### Assignment:
Reproduce the records precisely. Every line should be included.

### Exercise material:
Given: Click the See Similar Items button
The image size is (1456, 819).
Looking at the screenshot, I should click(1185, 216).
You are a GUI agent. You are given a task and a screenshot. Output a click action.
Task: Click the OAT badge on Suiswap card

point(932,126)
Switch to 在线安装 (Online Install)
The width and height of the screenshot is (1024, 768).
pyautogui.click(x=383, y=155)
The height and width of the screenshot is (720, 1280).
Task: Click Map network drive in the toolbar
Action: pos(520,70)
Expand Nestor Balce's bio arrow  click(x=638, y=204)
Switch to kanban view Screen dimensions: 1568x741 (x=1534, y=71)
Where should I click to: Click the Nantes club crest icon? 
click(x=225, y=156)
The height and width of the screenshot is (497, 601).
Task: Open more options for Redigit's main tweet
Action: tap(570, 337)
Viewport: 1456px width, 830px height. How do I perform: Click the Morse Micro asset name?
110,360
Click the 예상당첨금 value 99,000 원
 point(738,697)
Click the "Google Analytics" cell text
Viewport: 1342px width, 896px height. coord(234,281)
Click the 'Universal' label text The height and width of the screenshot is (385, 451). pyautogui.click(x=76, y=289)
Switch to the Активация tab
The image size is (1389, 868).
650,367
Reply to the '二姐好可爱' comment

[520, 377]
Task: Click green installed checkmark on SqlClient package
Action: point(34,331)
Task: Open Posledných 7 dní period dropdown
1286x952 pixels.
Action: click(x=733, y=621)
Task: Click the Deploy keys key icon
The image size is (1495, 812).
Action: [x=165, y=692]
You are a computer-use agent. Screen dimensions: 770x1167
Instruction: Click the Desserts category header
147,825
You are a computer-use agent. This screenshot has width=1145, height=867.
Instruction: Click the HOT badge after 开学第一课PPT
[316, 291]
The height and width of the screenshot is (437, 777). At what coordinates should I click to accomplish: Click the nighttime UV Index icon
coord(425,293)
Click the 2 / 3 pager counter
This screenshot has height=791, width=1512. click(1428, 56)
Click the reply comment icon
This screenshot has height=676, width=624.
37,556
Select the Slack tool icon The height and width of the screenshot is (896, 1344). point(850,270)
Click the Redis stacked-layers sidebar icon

### Exercise response:
Given: Click the See Similar Items button
The image size is (1456, 819).
Looking at the screenshot, I should click(1185, 216).
You are a GUI agent. You are given a task and a screenshot. Output a click action.
Task: Click the OAT badge on Suiswap card

point(932,126)
Switch to 在线安装 (Online Install)
The width and height of the screenshot is (1024, 768).
pyautogui.click(x=383, y=155)
The height and width of the screenshot is (720, 1280).
Task: Click Map network drive in the toolbar
Action: pos(520,70)
Expand Nestor Balce's bio arrow  click(x=638, y=204)
Switch to kanban view Screen dimensions: 1568x741 (x=1534, y=71)
Where should I click to: Click the Nantes club crest icon? 
click(x=225, y=156)
The height and width of the screenshot is (497, 601).
Task: Open more options for Redigit's main tweet
Action: tap(570, 337)
Viewport: 1456px width, 830px height. How do I perform: Click the Morse Micro asset name?
110,360
Click the 예상당첨금 value 99,000 원
 point(738,697)
Click the "Google Analytics" cell text
Viewport: 1342px width, 896px height. coord(234,281)
Click the 'Universal' label text The height and width of the screenshot is (385, 451). pyautogui.click(x=76, y=289)
Switch to the Активация tab
The image size is (1389, 868).
650,367
Reply to the '二姐好可爱' comment

[520, 377]
Task: Click green installed checkmark on SqlClient package
Action: point(34,331)
Task: Open Posledných 7 dní period dropdown
1286x952 pixels.
Action: click(x=733, y=621)
Task: Click the Deploy keys key icon
The image size is (1495, 812).
Action: [x=165, y=692]
You are a computer-use agent. Screen dimensions: 770x1167
Instruction: Click the Desserts category header
147,825
You are a computer-use agent. This screenshot has width=1145, height=867.
Instruction: Click the HOT badge after 开学第一课PPT
[316, 291]
The height and width of the screenshot is (437, 777). At what coordinates should I click to accomplish: Click the nighttime UV Index icon
coord(425,293)
Click the 2 / 3 pager counter
This screenshot has height=791, width=1512. click(1428, 56)
Click the reply comment icon
This screenshot has height=676, width=624.
37,556
Select the Slack tool icon The height and width of the screenshot is (896, 1344). point(850,270)
Click the Redis stacked-layers sidebar icon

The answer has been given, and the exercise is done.